Just a reminder to everyone who is interested in WebAppSec and hasn’t done so already to try PHPIDS, the Intrusion Detection System. Here is the project’s description as listed on it’s the homepage says:

PHPIDS (PHP-Intrusion Detection System) is a simple to use, well structured, fast and state-of-the-art security layer for your PHP based web application. The IDS neither strips, sanitizes nor filters any malicious input, it simply recognizes when an attacker tries to break your site and reacts in exactly the way you want it to. Based on a set of approved and heavily tested filter rules any attack is given a numerical impact rating which makes it easy to decide what kind of action should follow the hacking attempt. This could range from simple logging to sending out an emergency mail to the development team, displaying a warning message for the attacker or even ending the user’s session.

Installing PHPIDS is easy. Just download the latest version in your preferred format and then review the the FAQ for sample code on how to install it.

If you want more detailed installation instructions you can check out these links:

 

So when would I install it and what’s in it for me?

Now before you go and install PHPIDS in every application you have and deploy it in production, it is worth nothing that PHPIDS is just what it says it is… a basic, separate, intrusion detection system. And as such it suffers from the same problems that security experts criticize Web Application Firewalls for, namely that it doesn’t know (and in the case of PHPIDS won’t learn) ANYTHING about your application.

Put PHPIDS in front of an application for administering CMS HTML templates or a WYSIWYG editor and it will ‘complain’ every time a user uploads a new version of a template or edits some text, because all that HTML looks suspiciously like an XSS attack. Though I hardly noticed any slow down in the applications I’ve tested it with, it does add some overhead every time you have it execute a scan.

The strength of PHPIDS is pointing out potential flaws in your application and notifying you of suspicious user input. As such, if you have half an hour and would like to know more about the kinds of input your application gets, I would encourage everyone to try it out.

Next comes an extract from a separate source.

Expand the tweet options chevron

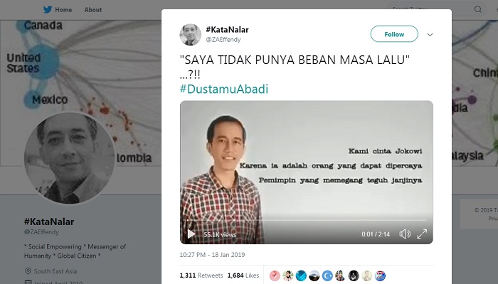pos(430,35)
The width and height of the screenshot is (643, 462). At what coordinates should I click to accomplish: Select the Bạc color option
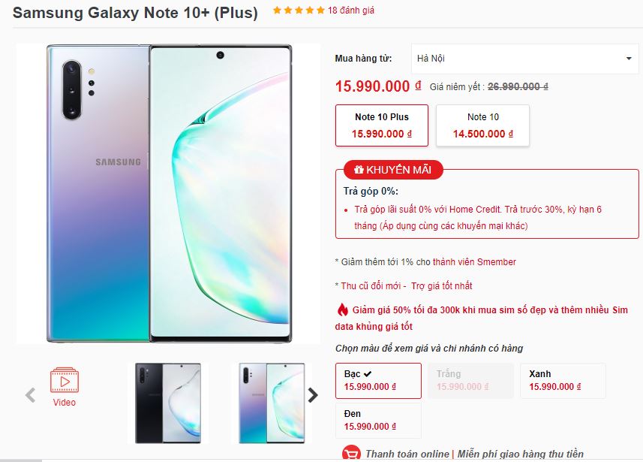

Install it in your app, make sure it only scans requests on the front facing side of your application (where you are hopefully not allowing HTML as input anyway), and leave it running for a while.
Perhaps, if you have a high traffic site, you only deploy it on one server or you limit the scans to some percentage of the requests.
Let it show you what it thinks is fishy input. Then, if it gives too many false positives, deactivate or de-install it.